Algoritmalar, sosyal medyanın kürasyon sürecinde bir deus ex machina gibi işler. Antik Yunan tiyatrosunda, karmaşık bir hikâyeyi çözmek için sahnede beliren tanrısal bir figür olan bu metafor, algoritmaların kullanıcı deneyimini şekillendirme biçimini yansıtır. Différance’ın sürekli anlam ertelemesi, algoritmaların yönlendirmesiyle bir tür makine tanrısının kontrolüne mi dönüşüyor? Algoritmalar, kullanıcıların tercihlerini öğrenir, içerikleri sıralar ve görünürlüğü belirler. Ancak bu kürasyon, tarafsız bir düzenleme değil, platformların ekonomik ve politik çıkarlarına hizmet eden bir manipülasyondur. Kullanıcı, kendi arzularını özgürce ifade ettiğini düşünürken, aslında algoritmanın sunduğu seçenekler arasında bir seçim yanılsamasına hapsolur. Bu, felsefi açıdan bir etik sorun doğurur: Özgür irade, algoritmik bir kadercilik karşısında ne kadar özgürdür? Tarihsel bir bağlamda, bu durum, Aydınlanma’nın akıl ve özgürlük ideallerinin, dijital çağda bir kontrol mekanizmasına dönüşmesini andırır.

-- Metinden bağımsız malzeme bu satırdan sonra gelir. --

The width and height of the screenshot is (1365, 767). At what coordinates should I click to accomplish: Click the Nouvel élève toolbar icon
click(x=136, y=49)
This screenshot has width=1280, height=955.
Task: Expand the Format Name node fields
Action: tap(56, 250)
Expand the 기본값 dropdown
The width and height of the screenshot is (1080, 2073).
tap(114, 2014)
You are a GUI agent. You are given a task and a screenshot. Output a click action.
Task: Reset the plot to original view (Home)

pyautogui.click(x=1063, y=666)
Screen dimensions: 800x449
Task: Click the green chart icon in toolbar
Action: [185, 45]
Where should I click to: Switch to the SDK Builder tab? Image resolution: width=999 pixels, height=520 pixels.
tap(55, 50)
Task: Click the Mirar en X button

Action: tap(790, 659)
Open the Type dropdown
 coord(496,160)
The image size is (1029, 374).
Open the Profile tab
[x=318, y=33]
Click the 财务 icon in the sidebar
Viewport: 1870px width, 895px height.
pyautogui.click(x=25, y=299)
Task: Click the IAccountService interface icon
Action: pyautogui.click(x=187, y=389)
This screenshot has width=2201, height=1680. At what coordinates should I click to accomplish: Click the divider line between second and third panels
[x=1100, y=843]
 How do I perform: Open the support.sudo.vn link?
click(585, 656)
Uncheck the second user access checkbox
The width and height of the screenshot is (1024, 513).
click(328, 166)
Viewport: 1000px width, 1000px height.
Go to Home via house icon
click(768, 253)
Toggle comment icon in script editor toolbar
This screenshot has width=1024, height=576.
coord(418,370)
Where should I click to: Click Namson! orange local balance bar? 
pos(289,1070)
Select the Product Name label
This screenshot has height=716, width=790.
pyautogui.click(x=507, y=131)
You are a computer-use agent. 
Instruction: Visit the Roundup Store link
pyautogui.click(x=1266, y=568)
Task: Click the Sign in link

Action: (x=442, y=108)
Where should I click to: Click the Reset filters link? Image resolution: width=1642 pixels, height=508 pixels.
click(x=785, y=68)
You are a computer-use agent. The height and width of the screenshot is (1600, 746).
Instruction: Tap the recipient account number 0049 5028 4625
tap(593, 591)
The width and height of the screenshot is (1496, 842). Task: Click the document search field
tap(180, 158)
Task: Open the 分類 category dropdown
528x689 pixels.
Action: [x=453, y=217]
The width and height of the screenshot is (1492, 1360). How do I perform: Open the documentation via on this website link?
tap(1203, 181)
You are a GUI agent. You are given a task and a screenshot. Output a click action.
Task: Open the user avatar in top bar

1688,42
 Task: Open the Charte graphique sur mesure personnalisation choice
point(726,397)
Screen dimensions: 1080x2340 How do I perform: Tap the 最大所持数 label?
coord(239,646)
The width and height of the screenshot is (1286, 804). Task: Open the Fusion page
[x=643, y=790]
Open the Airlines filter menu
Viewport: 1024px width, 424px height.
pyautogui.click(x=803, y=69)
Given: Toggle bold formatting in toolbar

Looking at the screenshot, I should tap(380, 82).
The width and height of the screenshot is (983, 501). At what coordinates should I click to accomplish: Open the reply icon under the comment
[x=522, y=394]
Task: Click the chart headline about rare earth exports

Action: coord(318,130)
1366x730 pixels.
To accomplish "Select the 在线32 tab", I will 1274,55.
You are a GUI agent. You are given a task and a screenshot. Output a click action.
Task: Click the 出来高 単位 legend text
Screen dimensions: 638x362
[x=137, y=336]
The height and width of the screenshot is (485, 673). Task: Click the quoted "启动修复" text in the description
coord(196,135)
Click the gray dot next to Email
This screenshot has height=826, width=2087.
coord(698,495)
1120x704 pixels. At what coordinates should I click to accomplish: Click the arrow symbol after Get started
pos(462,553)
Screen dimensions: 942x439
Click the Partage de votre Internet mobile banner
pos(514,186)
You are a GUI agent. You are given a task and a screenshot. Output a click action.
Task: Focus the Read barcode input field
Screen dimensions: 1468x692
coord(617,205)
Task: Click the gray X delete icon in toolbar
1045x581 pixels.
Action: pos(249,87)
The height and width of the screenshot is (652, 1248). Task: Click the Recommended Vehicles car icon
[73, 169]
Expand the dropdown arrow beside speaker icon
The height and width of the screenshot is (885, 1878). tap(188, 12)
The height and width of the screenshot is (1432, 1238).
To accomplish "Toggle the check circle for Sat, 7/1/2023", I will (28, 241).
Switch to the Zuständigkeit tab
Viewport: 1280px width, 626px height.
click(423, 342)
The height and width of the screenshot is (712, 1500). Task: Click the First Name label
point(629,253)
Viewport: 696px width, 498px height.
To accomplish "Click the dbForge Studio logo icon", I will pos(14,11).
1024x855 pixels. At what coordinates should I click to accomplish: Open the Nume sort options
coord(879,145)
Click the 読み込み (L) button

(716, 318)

Kullanıcı Kürasyonunun Çelişkisi

Kullanıcıların sosyal medyada ürettiği içerikler, différance’ın anarşik potansiyelini mi yansıtır, yoksa platformların hegemonyasına hizmet eden bir aldatmaca mıdır? Kullanıcılar, memler, videolar ve yazılar aracılığıyla anlamı sürekli yeniden üretir, bu da yüzeyde bir yaratıcılık patlaması gibi görünür. Ancak bu üretim, platformların algoritmik kuralları içinde gerçekleşir. Kullanıcı, kendi sesini duyurduğunu sanırken, aslında platformların belirlediği sınırlar içinde dans eder. Bu, politik psikoloji açısından bir çelişkidir: Kullanıcılar, kendi kimliklerini ifade etme arzusuyla platformlara katılır, ancak bu katılım, algoritmaların kâr odaklı döngüsüne entegre olur. Sanatsal bir metaforla, kullanıcı bir ressam gibi paletini özgürce kullandığını düşünür, ama tuvalin sınırları ve boyaların renkleri platformlar tarafından çoktan belirlenmiştir. Mitolojik olarak, bu durum, özgürlüğünü arayan İkarus’un kanatlarının balmumuyla sınırlı olmasına benzer—uçuş özgürlüğü vaat eder, ancak düşüş kaçınılmazdır.

Sonsuz Anlamın Etiği ve Geleceği

Différance’ın sosyal medyadaki yansıması, etik ve ahlaki bir sorgulamayı da beraberinde getirir. Platformlar, kullanıcıları anlam arayışına teşvik ederken, aynı zamanda bu arayışı manipüle ederek bir tür dijital bağımlılık yaratır. Bu, ütopik bir özgürlük vaadinin distopik bir kontrol mekanizmasına dönüşmesidir. Tarihsel olarak, matbaanın icadıyla başlayan bilgi paylaşımı devrimi, bireylerin sesini duyurmasını sağlamıştı; ancak sosyal medya, bu sesleri algoritmik bir filtreden geçirerek susturabilir ya da çarpıtabilir. Felsefi açıdan, bu durum, anlamın sürekli ertelenmesinin bireyin özerkliğini tehdit edip etmediği sorusunu gündeme getirir. Alegorik olarak, sosyal medya bir aynalar salonu gibidir: Kullanıcı kendi yansımasını görür, ancak bu yansıma, platformların eğip büktüğü bir görüntüden ibarettir. Bu aynalar salonunda, gerçek bir özgürlük mümkün müdür, yoksa kullanıcılar, sonsuz bir anlam erteleme döngüsünde kaybolmaya mahkûm mudur?